The law imposes stiff penalties on those already in nursing homes on Medicaid who transferred assets within five years. It allows states to demand a review of the patient's financial records.

Technically, the new Deficit Reduction Act, which mandates the change in waiting time, increases the period from a current three years to five years, but under the old law, Robinson said, the state could shorten the wait to as little as a year from the last asset transfer. That latitude is gone, he said.

If a transfer within five years is discovered, the patient could be charged for all the money Medicaid paid for their care.

Nursing home care averages $198 a day in New York State; Medicaid pays $174 of that.

"Most people who would be affected by the five-year look-back provision are probably without resources by now, so who is going to pay?" asked Bob Murphy, executive director of the State Health Facilities Association.

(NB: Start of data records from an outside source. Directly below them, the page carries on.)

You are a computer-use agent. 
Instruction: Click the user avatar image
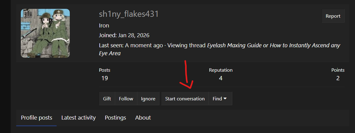click(x=45, y=33)
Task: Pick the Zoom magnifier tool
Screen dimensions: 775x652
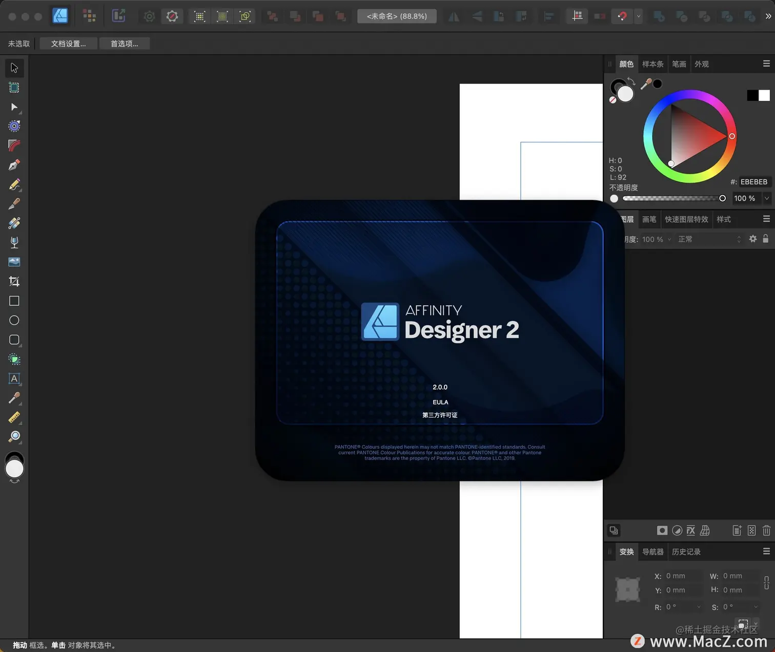Action: tap(14, 436)
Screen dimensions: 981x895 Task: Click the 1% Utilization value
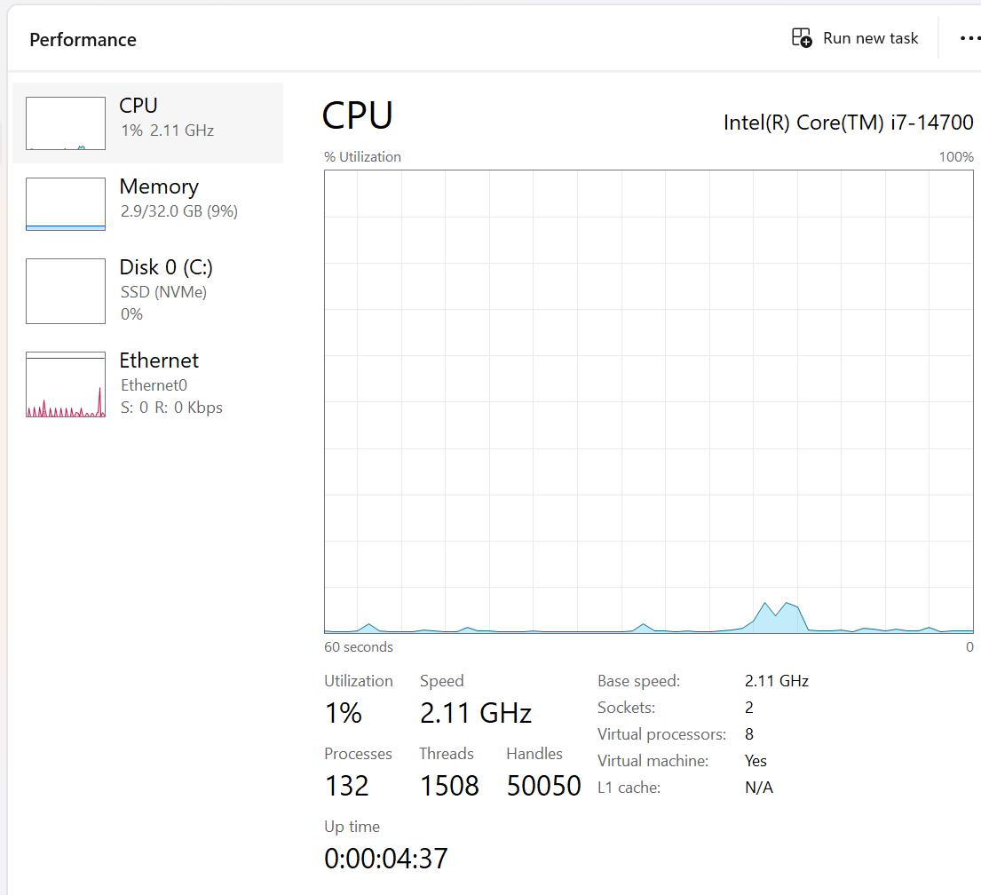[x=344, y=713]
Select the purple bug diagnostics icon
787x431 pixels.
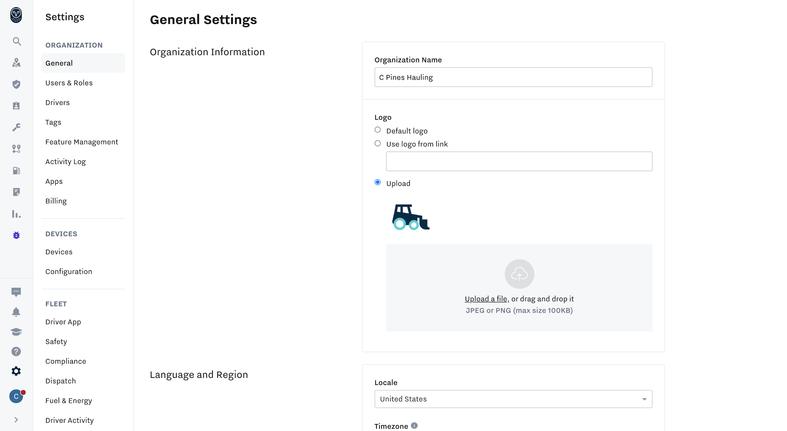click(x=16, y=235)
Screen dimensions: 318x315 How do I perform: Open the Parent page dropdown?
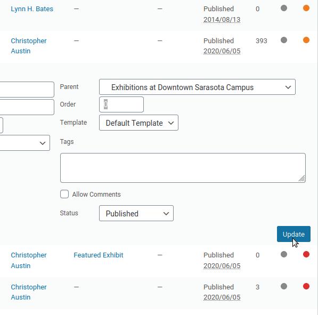(197, 87)
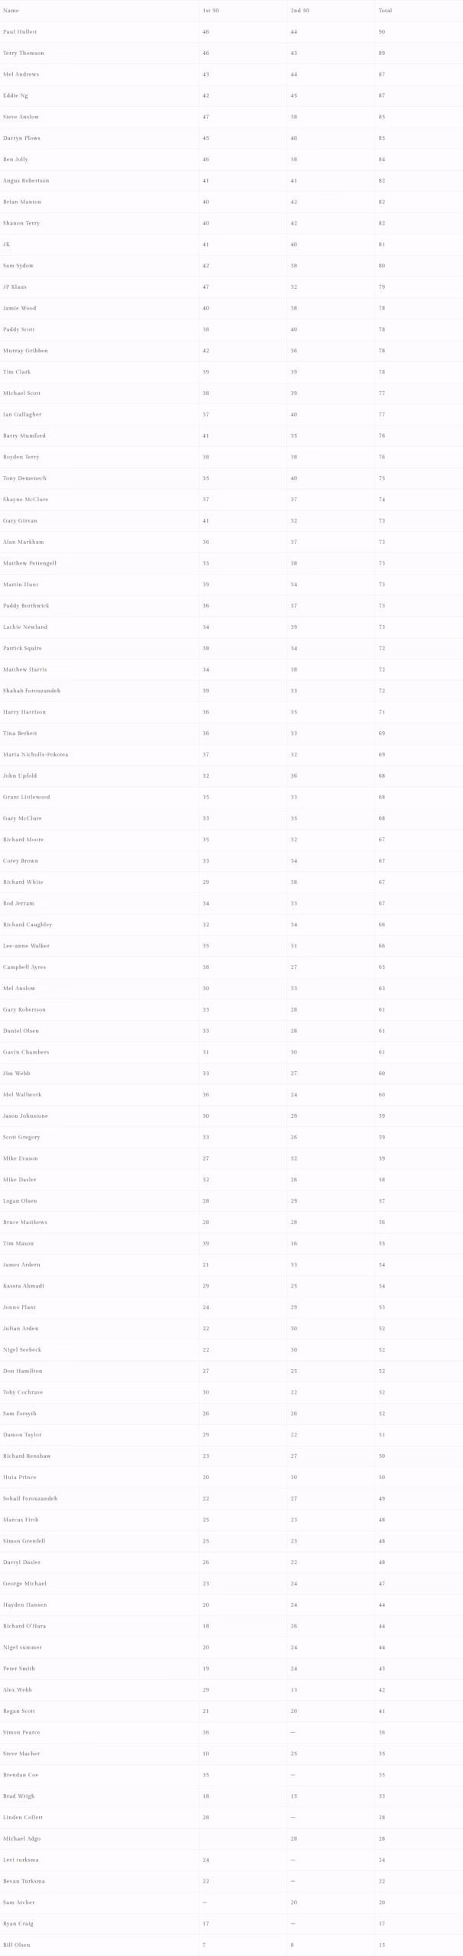
Task: Click the Kassra Ahmadi entry
Action: click(23, 1286)
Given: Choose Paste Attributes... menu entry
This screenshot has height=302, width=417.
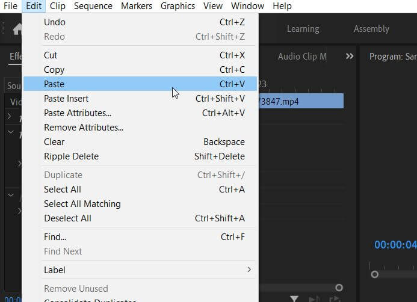Looking at the screenshot, I should point(78,113).
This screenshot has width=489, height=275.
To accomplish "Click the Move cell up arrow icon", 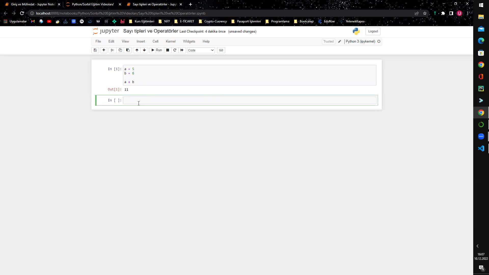I will tap(137, 50).
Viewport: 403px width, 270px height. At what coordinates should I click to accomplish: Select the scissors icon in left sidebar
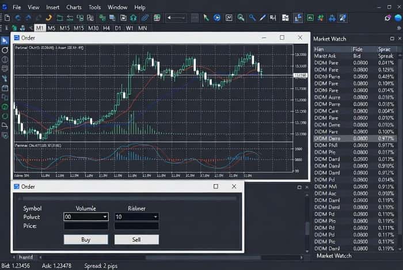click(x=5, y=78)

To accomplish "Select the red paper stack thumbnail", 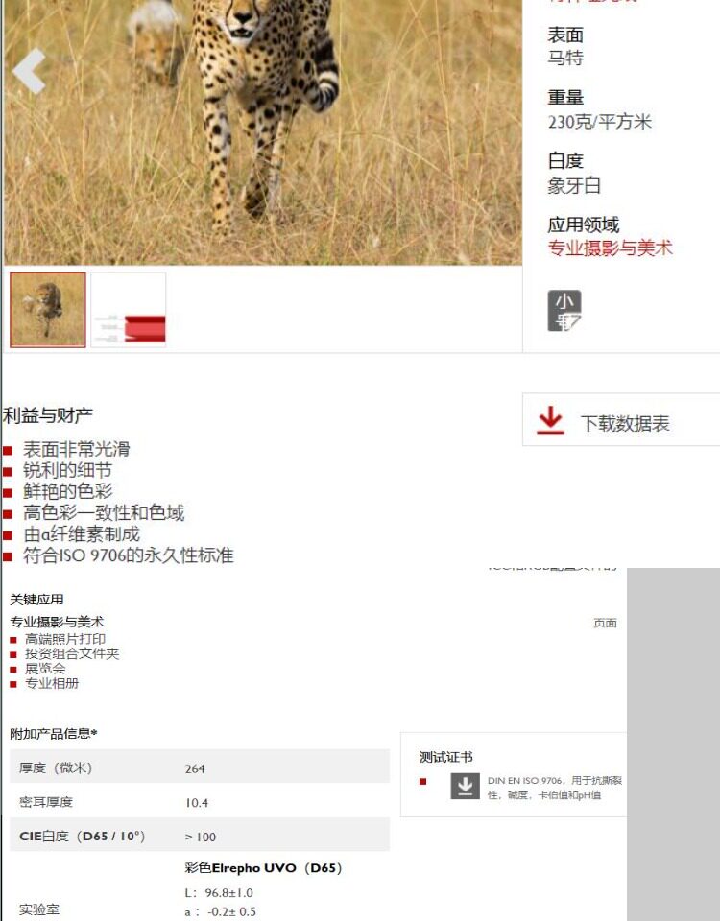I will (129, 310).
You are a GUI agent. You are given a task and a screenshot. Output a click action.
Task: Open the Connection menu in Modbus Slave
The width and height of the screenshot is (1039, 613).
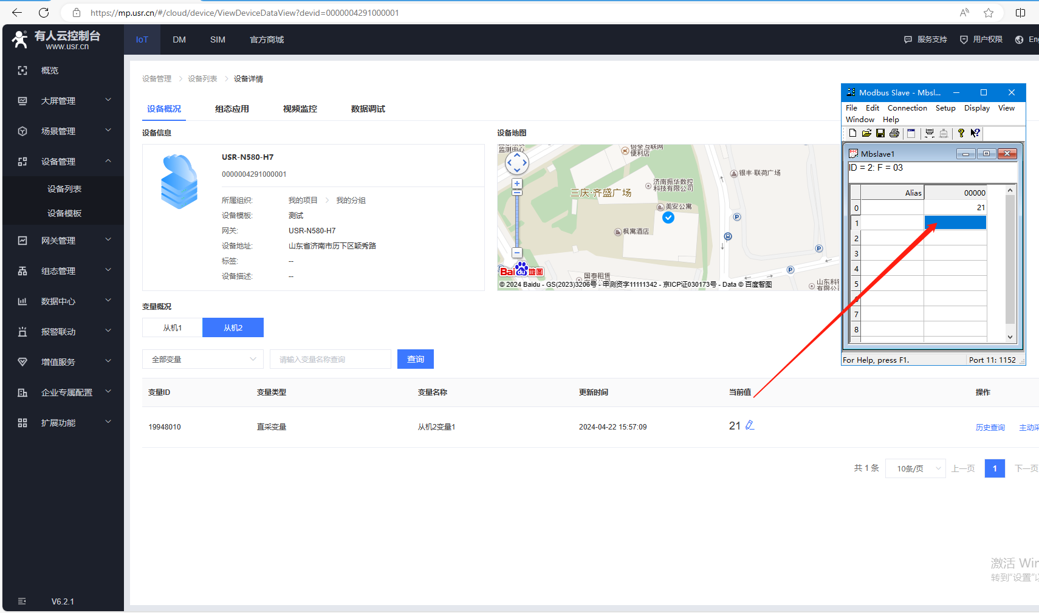pos(907,108)
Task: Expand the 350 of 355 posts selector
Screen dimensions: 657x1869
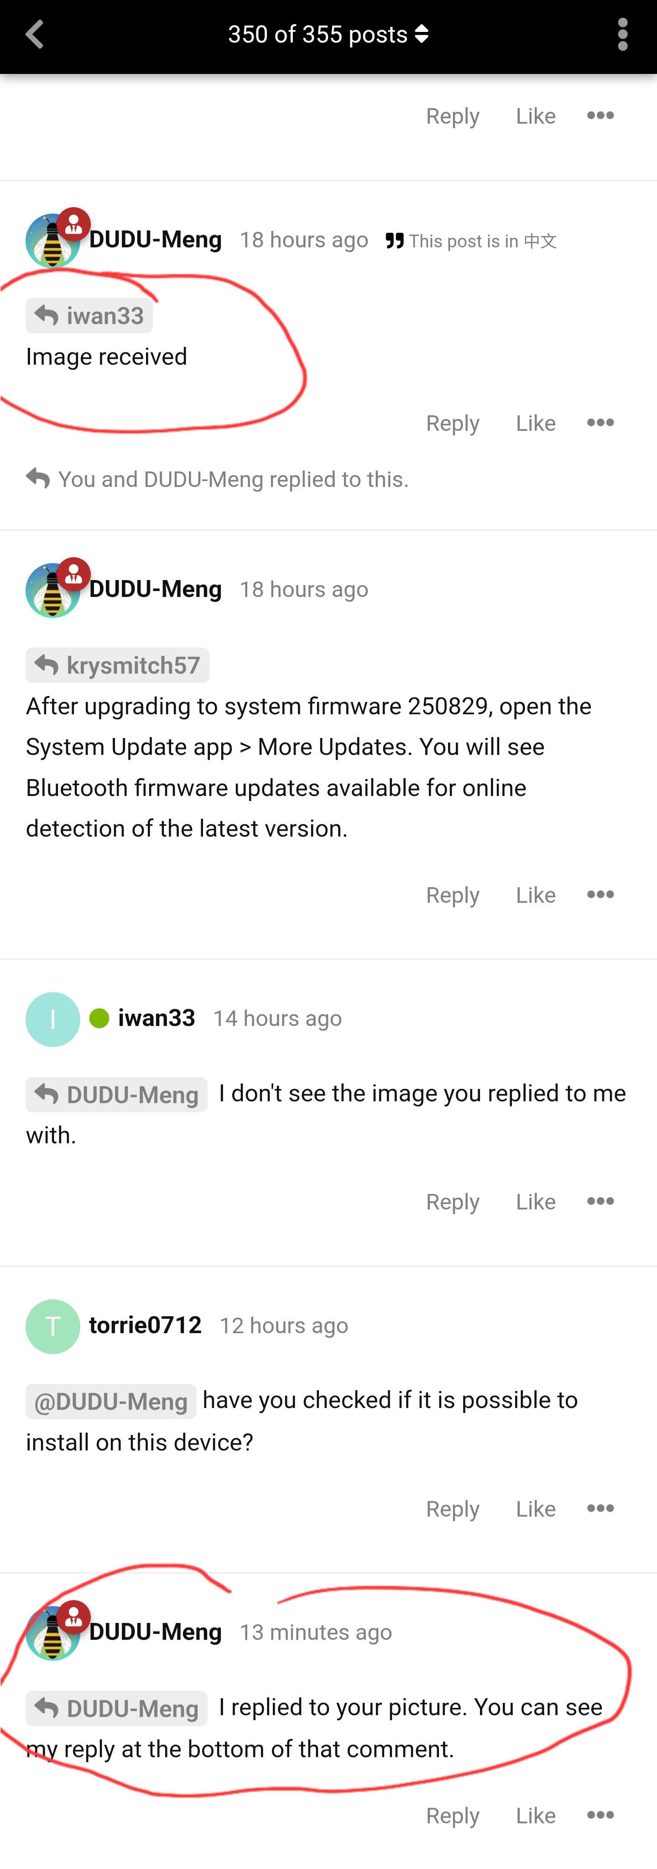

The Deficit Reduction Act was one of the most controversial and complex bills passed by Congress. Because the nursing home provisions would affect many middle-income families, so many Republican senators opposed it that Vice President Cheney had to cast the deciding vote last fall.

In the House, where Republicans have a 30-member majority, the bill passed Feb. 1 by only two votes. Regional representatives split along party lines. Republican Reps. Thomas M. Reynolds of Clarence and John R. "Randy" Kuhl of Hammondsport voted for it. Democratic Reps. Louise M. Slaughter of Fairport and Brian M. Higgins of Buffalo opposed it.

The new law also shields hospitals from lawsuits for turning away the poor, including children and the elderly, who can't pay.

Erie County Social Services Commissioner Michael Weiner noted that, in the state, the fee for emergency services for the poor is now $3. The new law allows the state to charge the poor from 10 percent to 20 percent of the full cost of the service.

"Where are they supposed to get that money?" Weiner asked.

In New York State, the federal government covers about half of all Medicaid costs. The state and the counties share the rest.

The Business Council of New York State says restraints on spending for Medicaid are good for the state and localities in the long run.

"These are costs that are driving local and state taxpayers to the wall," said David Shaffer, the council's corporate secretary. "Anything that cuts Medicaid, in particular, helps New York."